The problem ▸ How many lines in the entries below contain the word "category"? Reply with the number alone.

Data provided ▸
>> start

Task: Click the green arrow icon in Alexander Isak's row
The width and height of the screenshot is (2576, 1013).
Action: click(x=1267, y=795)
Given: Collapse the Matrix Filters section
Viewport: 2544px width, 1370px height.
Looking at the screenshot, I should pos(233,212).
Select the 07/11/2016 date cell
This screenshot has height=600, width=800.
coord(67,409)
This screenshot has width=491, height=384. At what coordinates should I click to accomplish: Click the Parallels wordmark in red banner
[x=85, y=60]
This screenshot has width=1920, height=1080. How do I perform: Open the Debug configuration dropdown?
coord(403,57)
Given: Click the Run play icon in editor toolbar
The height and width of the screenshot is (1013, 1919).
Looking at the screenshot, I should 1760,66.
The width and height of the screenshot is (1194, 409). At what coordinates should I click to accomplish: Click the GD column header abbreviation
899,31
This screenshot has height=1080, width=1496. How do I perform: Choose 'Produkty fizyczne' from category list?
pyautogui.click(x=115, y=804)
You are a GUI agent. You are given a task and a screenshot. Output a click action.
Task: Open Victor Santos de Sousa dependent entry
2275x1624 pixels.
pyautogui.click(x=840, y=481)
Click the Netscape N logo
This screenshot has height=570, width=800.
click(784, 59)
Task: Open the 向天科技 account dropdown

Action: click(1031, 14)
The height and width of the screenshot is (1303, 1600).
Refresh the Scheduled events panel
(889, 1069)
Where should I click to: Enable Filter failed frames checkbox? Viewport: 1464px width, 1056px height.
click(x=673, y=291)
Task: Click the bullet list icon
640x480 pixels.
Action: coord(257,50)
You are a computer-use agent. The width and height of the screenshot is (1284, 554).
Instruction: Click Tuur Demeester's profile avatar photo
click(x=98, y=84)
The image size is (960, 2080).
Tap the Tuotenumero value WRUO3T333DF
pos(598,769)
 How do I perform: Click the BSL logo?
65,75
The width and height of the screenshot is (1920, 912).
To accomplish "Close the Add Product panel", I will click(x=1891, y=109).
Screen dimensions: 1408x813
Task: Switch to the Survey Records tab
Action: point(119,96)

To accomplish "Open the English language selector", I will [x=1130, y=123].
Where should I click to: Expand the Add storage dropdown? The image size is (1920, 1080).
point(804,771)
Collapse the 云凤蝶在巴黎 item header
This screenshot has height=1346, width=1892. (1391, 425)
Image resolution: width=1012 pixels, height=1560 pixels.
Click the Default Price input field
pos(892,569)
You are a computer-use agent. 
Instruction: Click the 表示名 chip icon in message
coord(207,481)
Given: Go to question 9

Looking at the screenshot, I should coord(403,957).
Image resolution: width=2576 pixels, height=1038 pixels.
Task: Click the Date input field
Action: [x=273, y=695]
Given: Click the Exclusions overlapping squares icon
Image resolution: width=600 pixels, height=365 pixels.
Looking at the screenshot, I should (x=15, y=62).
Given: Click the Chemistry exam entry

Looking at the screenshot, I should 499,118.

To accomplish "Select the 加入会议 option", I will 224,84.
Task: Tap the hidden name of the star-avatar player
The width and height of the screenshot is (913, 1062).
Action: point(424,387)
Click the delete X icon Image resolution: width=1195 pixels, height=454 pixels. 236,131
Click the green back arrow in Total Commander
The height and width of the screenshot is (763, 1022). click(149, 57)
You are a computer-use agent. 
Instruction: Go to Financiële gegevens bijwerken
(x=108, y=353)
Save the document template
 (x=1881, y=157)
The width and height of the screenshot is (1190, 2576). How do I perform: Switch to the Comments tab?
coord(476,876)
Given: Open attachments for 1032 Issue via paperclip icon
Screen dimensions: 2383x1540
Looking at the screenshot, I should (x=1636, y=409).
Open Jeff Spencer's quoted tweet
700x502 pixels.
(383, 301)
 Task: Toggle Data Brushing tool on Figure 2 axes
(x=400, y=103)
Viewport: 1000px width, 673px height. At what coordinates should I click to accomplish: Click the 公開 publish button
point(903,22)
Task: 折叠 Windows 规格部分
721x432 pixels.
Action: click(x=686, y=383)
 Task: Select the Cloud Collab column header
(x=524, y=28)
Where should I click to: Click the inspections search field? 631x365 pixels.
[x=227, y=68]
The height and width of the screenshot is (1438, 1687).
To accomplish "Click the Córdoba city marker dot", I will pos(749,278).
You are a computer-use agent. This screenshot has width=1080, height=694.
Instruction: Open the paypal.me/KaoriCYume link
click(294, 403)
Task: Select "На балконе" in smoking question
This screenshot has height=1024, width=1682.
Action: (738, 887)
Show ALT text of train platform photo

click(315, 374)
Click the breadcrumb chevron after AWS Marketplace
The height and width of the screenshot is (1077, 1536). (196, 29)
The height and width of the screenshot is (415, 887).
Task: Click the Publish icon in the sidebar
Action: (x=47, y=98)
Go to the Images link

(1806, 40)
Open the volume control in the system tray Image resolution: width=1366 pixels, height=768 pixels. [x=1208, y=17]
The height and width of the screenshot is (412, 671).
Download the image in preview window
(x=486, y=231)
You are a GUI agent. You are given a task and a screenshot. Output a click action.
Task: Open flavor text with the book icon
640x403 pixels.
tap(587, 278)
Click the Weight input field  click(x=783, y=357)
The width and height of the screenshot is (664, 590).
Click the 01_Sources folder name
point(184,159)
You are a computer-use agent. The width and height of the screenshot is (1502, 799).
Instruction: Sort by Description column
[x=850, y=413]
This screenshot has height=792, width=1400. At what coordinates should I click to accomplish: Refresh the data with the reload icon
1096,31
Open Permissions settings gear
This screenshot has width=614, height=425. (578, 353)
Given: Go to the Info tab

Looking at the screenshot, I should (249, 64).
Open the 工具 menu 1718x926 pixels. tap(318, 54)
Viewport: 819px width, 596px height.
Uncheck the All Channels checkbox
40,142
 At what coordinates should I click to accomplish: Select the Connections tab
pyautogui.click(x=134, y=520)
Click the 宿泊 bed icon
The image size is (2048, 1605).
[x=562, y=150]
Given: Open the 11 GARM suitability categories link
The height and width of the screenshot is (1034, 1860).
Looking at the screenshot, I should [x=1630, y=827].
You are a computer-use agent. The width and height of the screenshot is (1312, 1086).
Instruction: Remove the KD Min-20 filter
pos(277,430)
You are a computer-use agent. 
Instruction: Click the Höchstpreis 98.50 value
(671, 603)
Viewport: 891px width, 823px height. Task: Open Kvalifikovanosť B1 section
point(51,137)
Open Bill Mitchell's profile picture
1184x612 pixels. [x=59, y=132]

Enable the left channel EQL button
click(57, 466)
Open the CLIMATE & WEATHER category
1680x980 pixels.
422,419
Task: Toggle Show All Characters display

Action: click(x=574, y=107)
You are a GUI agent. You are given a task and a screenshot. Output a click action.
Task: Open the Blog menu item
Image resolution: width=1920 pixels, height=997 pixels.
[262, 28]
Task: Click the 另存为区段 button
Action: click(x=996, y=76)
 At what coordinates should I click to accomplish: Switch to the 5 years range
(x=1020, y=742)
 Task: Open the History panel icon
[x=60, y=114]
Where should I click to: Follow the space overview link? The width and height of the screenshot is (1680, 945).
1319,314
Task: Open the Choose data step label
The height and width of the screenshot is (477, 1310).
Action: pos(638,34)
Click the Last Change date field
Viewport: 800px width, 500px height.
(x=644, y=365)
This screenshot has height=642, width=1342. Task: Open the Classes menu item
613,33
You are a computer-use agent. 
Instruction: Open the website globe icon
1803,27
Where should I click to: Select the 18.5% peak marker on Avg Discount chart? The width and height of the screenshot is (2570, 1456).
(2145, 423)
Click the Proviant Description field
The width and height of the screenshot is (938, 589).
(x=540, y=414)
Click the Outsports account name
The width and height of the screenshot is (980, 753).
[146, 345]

>> end

Reply ▸ 2